When I first started coming to Gouna in the mid-‘90s, there was one hotel and it had one restaurant. It wasn’t very good. Then the Mövenpick was built and we gained our first decent place to eat, El Sayadin. It’s still there. Perched on a wooden peer overlooking the turquoise-white water, it has a daily catch to choose from and you can a glass of cool white wine and some mezzes while your sea bass and calamari is being cooked to order.

Framed between the mountains and the beach, in the last ten years El Gouna has blossomed into a desert oasis with its own rhythms, a mixed ex-patriate community of Cairenes and Europeans, plenty of hotel rooms and apartments to rent, and by now over eighty bars and restaurants to choose from.

Grilled meat and fish are readily available as is fuul and tameya at the Foool House and shawerma at Shawerma on Coal. There is even a branch of Abou El Sid if you find yourself missing your wara einab, molokheyia and sharkeseya.

But if you really want to take a break from Egypt, you will find everything from fine French and Belgian dining to Italian, Thai, Greek, German, Mexican and British. We had some great Cornish pastries at Smuggler’s Pub, a friendly little hideaway in the New Marina. Nearby there is a shop called Zanzibar that sells Genoa salami, mortadella, Black Forest ham and prosciutto. All of this is flown in straight from Europe and not available in Cairo.

El Gouna is a chilled place. The only source of stress is figuring out what you want to have for lunch. There are several ways to approach this problem.

Method one: Go to Moods or The Club House, meet some of the locals, tap into their restaurant gossip network. Either one of these places will make a fine starting point for eating your way through your holiday. Moods sits at the end of the new marina with a great view of the harbor, its own little beach, coffee, shisha, cocktails, and plenty of people to talk to. On our first morning here I was super-impressed with their salmon-avocado salad and her royal self with a grilled fillet salad. Perfect.

The new marina is one district in El Gouna; Downtown the other. If Moods is the nerve center of the new marina, The Club House is the heart of downtown. With a pool, a beach, a full-service restaurant and a bar, it’s also a great place to meet people and in fact you never really have to leave. Most days we ended up eating at least one meal at either Moods or The Club House and visiting friends at both.

Method two for figuring out where to dine involves walking around and seeing where everyone else is eating. With a casual stroll through either district you will immediately pick up on which places are popular. Word of advice: most of the time you can eat when and where you want but on busy holidays such as Sham El Nessim or any Eid be sure to book when you find a place that looks good to you because they fill up fast in the evening. Using the strolling method you will discover immediately that the popular places are La Scala and Pier 88 for Italian, Saigon for Vietnamese, Le Deauville for delicacies such as foie gras au torchon, and Le Garage for gourmet burgers. I highly recommend all of these places. You get what you pay for though. At Le Garage the wagyu burger is priced at EGP 392! Regular burgers will run you around EGP 100.
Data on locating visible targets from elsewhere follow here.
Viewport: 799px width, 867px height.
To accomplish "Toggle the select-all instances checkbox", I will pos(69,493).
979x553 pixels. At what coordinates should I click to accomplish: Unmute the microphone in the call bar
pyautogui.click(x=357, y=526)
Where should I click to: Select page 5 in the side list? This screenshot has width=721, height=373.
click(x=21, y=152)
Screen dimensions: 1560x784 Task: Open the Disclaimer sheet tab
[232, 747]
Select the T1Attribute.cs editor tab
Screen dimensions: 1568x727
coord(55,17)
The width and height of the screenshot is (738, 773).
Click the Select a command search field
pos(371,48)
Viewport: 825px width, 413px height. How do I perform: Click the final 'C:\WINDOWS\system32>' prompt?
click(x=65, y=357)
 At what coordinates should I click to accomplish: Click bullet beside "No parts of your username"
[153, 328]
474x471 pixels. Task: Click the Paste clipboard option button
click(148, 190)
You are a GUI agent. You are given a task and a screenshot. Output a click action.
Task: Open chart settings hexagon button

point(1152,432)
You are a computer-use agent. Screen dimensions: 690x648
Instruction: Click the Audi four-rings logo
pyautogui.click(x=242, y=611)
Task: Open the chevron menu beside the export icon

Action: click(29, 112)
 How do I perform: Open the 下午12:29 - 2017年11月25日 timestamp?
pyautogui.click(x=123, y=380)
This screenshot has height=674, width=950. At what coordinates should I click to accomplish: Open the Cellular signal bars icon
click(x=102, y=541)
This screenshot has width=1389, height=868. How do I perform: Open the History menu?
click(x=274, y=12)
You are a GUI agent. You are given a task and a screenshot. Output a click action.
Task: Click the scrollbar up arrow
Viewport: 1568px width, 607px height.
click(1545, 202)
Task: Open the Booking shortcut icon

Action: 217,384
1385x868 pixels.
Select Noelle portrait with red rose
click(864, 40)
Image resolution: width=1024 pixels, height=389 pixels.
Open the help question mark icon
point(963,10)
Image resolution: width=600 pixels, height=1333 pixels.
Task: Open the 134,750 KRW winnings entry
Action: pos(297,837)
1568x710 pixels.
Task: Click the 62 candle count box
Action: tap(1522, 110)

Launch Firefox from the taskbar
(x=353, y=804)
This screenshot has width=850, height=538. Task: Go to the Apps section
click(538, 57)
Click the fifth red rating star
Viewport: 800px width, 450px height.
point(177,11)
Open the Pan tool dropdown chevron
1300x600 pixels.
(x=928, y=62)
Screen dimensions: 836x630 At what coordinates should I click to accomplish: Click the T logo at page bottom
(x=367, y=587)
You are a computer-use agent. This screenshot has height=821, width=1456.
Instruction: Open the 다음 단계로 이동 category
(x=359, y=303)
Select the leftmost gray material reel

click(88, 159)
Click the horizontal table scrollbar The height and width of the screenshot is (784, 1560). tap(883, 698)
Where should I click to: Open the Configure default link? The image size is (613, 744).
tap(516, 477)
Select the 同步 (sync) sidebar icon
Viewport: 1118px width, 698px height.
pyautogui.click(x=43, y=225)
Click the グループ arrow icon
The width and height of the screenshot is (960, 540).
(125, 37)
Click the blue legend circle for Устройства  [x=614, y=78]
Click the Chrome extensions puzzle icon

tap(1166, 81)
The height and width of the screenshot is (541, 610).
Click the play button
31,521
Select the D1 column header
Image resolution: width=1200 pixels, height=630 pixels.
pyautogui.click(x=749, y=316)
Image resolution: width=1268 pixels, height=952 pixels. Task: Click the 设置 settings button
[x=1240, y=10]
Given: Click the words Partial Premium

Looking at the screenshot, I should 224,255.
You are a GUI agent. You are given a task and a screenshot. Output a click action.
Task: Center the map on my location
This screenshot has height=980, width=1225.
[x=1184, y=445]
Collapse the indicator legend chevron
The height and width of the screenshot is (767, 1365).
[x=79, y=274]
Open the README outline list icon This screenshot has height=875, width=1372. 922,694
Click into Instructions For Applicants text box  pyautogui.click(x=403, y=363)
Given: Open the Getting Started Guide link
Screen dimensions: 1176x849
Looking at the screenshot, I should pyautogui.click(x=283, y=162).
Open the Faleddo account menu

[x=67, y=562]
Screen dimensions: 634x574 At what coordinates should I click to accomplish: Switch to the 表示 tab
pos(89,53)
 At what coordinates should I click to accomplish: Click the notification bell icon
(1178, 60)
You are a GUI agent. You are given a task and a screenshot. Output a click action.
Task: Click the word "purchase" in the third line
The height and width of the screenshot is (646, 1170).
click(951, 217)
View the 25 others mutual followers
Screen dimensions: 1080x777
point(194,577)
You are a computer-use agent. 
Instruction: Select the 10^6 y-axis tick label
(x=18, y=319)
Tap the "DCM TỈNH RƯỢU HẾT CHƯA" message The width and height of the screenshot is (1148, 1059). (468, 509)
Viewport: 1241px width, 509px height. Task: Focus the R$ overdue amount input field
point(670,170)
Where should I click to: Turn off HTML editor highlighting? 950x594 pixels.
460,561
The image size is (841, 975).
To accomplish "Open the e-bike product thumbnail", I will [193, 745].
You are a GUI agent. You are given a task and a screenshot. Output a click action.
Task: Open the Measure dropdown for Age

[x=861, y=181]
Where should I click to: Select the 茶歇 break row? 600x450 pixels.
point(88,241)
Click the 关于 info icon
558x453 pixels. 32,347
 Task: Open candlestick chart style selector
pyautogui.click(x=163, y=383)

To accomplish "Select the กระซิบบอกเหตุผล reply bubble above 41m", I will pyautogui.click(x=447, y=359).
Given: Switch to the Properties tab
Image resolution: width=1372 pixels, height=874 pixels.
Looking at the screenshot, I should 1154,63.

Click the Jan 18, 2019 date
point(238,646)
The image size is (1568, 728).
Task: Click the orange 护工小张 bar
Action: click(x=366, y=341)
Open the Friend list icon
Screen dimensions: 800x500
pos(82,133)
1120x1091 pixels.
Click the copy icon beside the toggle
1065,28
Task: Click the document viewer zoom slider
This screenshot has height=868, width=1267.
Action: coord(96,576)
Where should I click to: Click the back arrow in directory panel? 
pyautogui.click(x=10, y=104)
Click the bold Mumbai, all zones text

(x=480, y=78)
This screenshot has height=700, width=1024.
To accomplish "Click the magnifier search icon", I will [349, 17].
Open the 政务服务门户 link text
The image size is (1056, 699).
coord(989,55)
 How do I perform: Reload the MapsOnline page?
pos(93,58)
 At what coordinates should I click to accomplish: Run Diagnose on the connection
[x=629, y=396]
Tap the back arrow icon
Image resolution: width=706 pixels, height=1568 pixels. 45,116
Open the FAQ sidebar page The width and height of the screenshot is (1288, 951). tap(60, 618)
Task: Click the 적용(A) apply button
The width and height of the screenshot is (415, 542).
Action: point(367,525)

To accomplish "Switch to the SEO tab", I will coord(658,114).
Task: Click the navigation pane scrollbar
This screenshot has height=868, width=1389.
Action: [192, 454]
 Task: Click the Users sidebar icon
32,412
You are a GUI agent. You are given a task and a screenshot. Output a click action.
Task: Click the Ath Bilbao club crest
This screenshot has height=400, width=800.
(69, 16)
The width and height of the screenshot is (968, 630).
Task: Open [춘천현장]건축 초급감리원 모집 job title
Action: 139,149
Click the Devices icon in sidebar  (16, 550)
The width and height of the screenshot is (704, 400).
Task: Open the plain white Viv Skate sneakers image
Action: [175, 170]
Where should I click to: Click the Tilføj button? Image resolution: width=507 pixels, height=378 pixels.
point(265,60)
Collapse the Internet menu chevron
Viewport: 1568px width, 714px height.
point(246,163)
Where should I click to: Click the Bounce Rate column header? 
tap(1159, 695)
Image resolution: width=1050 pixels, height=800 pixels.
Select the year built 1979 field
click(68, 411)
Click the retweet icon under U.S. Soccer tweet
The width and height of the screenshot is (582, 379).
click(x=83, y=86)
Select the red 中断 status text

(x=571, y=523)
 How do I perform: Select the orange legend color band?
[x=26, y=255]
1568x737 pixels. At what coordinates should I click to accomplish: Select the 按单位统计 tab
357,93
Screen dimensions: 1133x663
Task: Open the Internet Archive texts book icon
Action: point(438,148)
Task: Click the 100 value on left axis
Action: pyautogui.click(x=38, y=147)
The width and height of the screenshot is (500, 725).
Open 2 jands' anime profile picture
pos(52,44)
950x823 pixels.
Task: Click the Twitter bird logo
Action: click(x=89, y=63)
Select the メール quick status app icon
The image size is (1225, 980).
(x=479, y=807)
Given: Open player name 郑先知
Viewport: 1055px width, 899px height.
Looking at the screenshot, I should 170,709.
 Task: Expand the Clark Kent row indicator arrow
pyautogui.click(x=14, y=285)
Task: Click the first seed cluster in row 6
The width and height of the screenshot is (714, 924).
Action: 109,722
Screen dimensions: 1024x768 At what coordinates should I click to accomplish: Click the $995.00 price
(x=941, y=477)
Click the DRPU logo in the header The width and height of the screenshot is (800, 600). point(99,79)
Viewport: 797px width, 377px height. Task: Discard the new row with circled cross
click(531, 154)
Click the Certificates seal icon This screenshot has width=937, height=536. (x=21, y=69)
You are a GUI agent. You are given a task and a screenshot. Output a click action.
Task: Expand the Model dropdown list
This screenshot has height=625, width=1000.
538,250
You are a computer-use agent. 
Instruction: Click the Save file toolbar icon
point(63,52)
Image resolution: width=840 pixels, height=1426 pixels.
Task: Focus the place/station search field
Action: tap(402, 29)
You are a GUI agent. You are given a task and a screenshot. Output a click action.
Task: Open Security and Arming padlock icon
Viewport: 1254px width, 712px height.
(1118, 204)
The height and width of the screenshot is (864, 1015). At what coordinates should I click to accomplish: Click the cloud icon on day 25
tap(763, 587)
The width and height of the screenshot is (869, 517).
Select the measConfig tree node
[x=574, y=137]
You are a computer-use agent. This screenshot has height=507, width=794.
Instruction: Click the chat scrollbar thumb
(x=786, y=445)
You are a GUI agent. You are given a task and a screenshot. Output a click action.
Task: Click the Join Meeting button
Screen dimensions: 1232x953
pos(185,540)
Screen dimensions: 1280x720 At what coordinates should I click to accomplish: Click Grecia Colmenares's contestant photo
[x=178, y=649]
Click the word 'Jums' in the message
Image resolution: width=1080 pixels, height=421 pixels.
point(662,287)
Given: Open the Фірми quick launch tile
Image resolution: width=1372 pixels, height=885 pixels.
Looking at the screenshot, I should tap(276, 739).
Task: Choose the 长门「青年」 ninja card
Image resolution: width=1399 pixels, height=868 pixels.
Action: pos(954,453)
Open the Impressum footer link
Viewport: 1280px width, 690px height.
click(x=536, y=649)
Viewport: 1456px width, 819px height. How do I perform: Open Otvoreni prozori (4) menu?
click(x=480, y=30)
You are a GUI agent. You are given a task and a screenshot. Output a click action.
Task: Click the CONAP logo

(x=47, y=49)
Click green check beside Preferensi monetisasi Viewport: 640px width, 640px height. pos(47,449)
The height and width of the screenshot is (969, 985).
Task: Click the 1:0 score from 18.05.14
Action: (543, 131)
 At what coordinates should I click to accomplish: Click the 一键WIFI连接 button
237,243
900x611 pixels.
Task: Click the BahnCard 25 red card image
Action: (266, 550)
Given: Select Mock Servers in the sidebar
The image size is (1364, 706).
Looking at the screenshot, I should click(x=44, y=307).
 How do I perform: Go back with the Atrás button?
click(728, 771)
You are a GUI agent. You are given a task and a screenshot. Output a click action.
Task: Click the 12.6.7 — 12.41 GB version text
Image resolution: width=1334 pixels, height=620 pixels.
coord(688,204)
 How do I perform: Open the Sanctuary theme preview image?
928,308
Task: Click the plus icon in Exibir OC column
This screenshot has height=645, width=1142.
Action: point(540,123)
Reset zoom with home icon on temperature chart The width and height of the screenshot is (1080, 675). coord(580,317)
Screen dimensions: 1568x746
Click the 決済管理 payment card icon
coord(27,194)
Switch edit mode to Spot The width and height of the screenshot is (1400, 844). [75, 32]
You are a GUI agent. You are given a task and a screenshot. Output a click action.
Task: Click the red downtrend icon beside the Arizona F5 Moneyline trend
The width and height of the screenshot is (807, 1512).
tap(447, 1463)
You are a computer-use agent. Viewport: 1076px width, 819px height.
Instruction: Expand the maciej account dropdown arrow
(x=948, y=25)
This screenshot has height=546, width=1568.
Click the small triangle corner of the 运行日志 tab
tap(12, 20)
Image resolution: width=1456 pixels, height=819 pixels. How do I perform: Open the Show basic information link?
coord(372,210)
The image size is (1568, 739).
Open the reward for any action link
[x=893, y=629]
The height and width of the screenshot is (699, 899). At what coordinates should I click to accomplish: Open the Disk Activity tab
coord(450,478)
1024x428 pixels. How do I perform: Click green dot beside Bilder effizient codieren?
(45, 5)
The third method for finding a restaurant is to ask someone who knows. In this case you are stuck with me. My greatest discovery on this trip was Zia Amelia (downtown). Newly opened two weeks ago and run by a couple from Naples, despite wanting to try everything Gouna has to offer we still ate here twice in a week. Fresh grilled sardines, squid stuffed with homemade sausage, a roasted pepper salad with an olive and anchovy sauce, spinach and ricotta tarts, crème caramel with a splash of Cointreau: this place soared.

There is much more to choose from but these are our favourites. Avoid the touristy places and do not eat anywhere that is empty. Walk around, explore, make some new friends, use your culinary common sense, take a nap, do it all over again. Take a break from Cairo. You might never go back.